You certainly have a legal right to a divorce. States like Missouri and Illinois will grant a divorce when only one of the two spouses wants one. No fault. Fault matters in other areas of a divorce, but one spouse can obtain a divorce from the other spouse for any reason, no reason or even a bad reason. That isn't the question, though. You asked, “Should I get a divorce?”
That depends on your own answers to a number of questions.
First things first. Are you safe? Has there been any incidence of violence, abuse, neglect...? Are your children safe? When you say “we argue” are you ever threatened or restrained by your spouse? Are the children ever present? Do you have a safe way to escape the house with your children if things get out-of-hand? Do you know where you would drive?... who you would call? Has your spouse been faithful?

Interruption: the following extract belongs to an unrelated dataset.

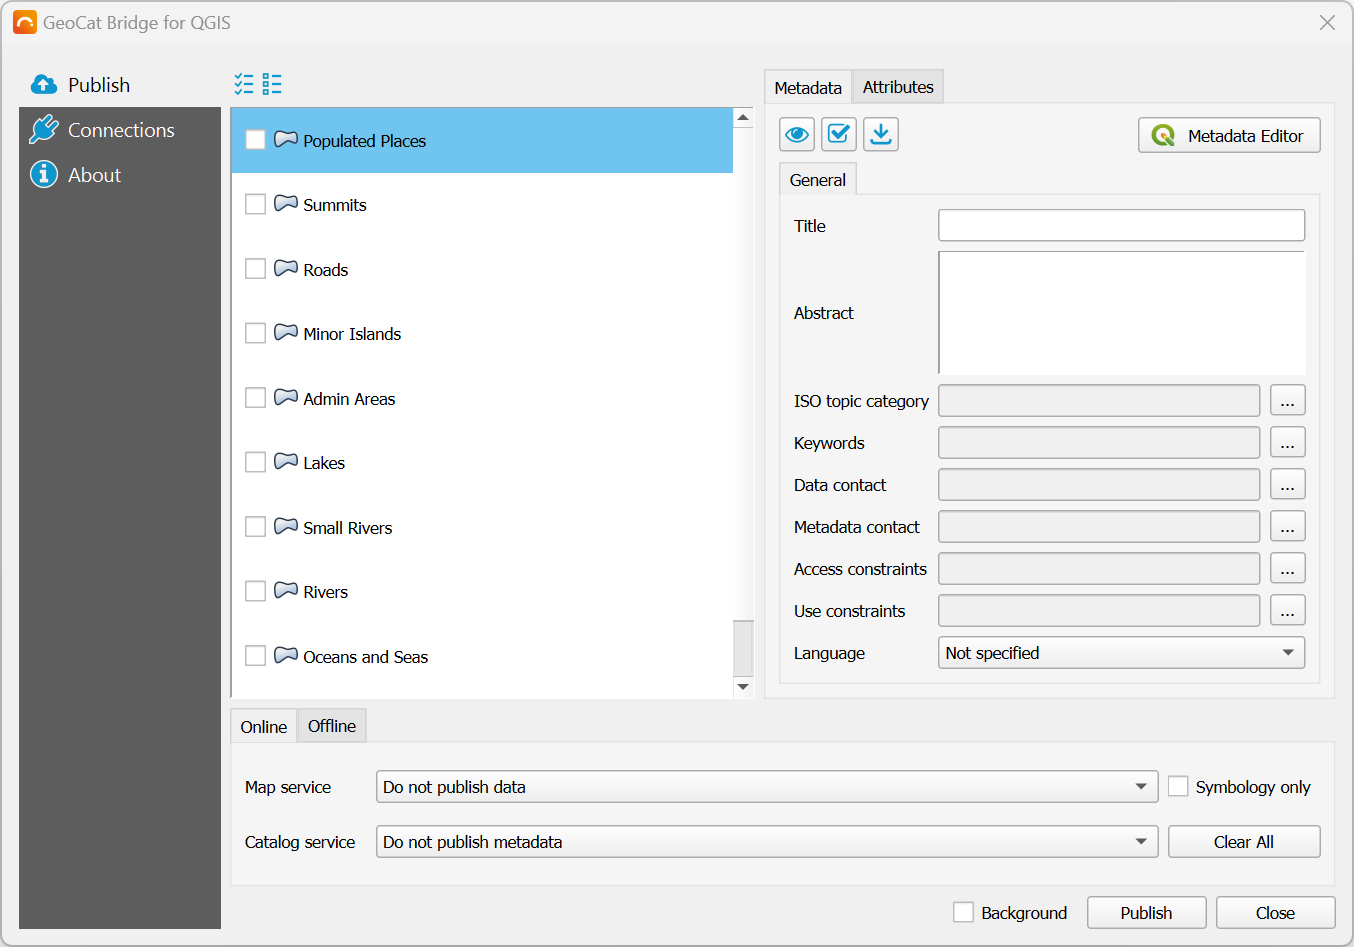Click the select all layers icon
1354x947 pixels.
coord(244,84)
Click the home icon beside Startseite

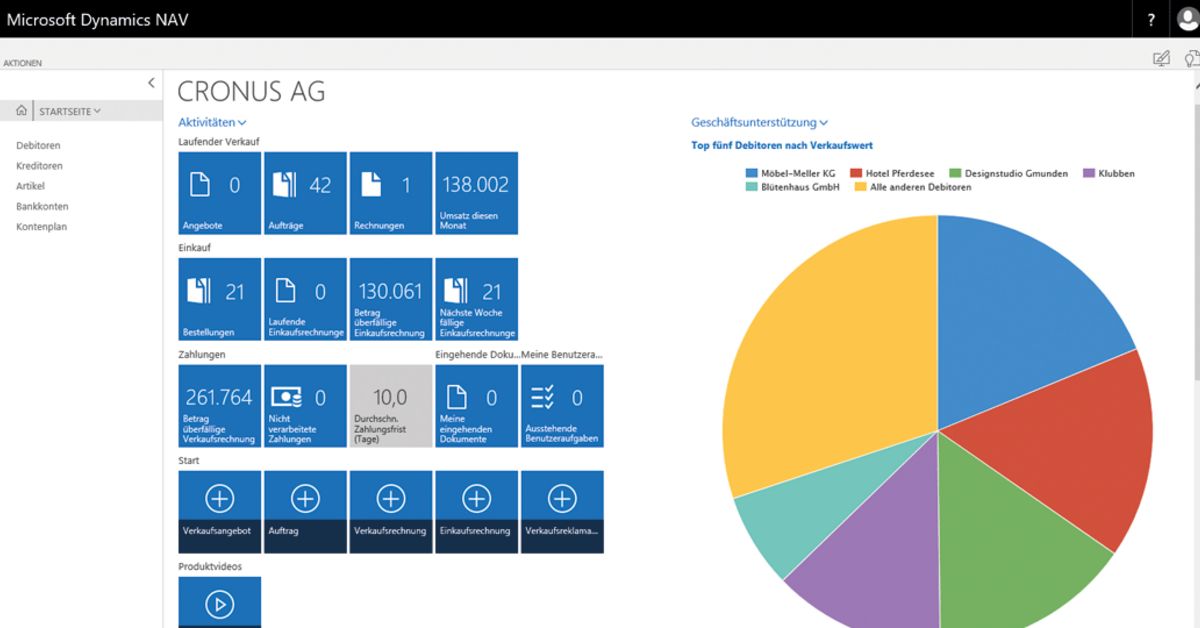point(21,111)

Has your spouse jeopardized your health because of unfaithfulness? Are you still living together? What has been happening since you separated.
Is there anything else you can do to save the marriage? Do you have children? Why do you think divorce is the answer? I have never met anyone who took the time to make every effort to save their marriage who have a guilty conscience about the divorce.
Did you know that divorce is more emotional than logical. The emotions can trick you and when they subside, there is the impact of reality after the divorce. The studies I trust most indicate that children of intact marriages, even marriages with arguing spouses (not abuse or neglect), do better in school and also later in virtually every area of their adult lives. One expert says that individuals in a marriage change significantly every seven years or so, so much change that without concentrated effort by both spouses, you may not recognize each other any longer. Do you have the same definition of “happiness” that you did 5, 10, 20 or more years ago when you said your vows?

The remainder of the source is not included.